The 1946 constitution defined the government of Yugoslavia headed by a president (commonly known as prime minister) as the highest administrative authority in the country. Tito served as Prime Minister during the entire period up to adoption of the 1953 constitution. This law proclaimed the country to be a socialist republic and removed all previous references to a government, ministries, etc. Instead it defined the office of president and the Federal Executive Council (FEC) in place of the government. The president was to serve as head of state and would also preside over the FEC, a body of 30–40 members, some of whom would be selected to be federal secretaries. Tito moved from the position of prime minister to president on 14 January 1953 and was re-elected on 29 January 1954 and 19 April 1958.

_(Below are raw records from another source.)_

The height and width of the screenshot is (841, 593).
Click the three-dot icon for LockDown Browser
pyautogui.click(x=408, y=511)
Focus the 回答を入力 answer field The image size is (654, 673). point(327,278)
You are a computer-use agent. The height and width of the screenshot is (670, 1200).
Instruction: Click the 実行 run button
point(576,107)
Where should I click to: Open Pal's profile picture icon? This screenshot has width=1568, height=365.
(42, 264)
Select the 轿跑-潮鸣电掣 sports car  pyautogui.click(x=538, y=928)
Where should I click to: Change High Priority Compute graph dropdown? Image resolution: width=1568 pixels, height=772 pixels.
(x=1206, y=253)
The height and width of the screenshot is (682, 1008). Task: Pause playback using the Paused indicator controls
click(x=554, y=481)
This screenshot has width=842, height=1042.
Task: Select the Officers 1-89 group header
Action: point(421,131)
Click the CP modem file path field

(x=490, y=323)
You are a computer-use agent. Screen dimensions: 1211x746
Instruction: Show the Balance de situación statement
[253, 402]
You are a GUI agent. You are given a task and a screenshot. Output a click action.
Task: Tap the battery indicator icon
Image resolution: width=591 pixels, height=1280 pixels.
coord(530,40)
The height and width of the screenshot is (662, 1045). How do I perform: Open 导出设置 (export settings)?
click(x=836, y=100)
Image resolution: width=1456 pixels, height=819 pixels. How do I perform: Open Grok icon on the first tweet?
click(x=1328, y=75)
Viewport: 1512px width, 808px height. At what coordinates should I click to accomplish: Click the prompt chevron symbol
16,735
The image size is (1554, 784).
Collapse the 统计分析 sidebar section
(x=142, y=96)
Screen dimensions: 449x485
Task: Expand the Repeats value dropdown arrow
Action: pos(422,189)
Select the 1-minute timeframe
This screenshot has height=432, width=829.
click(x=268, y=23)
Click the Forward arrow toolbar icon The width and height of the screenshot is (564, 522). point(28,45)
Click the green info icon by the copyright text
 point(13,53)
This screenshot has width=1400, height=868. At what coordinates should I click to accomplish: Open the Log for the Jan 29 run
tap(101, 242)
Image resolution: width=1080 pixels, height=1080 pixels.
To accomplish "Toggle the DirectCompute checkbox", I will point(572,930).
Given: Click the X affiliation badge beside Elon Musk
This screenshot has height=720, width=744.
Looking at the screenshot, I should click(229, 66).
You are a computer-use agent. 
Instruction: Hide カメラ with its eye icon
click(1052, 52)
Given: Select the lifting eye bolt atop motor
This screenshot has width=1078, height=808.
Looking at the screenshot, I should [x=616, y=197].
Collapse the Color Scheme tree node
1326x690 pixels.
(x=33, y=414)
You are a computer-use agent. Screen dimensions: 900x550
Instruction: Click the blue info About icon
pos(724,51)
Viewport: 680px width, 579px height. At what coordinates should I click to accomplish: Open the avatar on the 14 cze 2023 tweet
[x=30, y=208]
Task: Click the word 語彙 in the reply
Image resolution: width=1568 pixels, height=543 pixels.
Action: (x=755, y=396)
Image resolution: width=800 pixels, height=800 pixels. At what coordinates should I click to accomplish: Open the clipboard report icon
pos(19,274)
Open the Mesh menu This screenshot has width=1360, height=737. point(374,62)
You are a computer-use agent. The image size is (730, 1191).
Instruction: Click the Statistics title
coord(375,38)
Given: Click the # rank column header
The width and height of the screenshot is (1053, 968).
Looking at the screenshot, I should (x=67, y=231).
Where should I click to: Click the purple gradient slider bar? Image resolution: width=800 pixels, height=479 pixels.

The 1963 constitution specifically gave Tito an unlimited number of terms. It also defined a new office of President of the Federal Executive Council which would head that institution rather than the president. Tito could still convene the Federal Executive Council, remained head of state and commander-in-chief of the Yugoslav People's Army, and concurrently still served as head of the communist party. He was re-elected by the Federal Assembly under this system again in 1963 and 1968.

Constitutional amendments in 1971 created a new collective presidency consisting of republican representatives, still presided over by the president of the Republic. The 1974 constitution gave the then 82-year old
Tito an unlimited mandate, making him president-for-life. It also created a new rotating office of President of the Presidency which would take effect in the event of Tito's death. The sitting vice president of the Presidency would succeed him in this case. This eventually occurred on 4 May 1980 when Lazar Koliševski became the first president of the presidency upon Tito's death.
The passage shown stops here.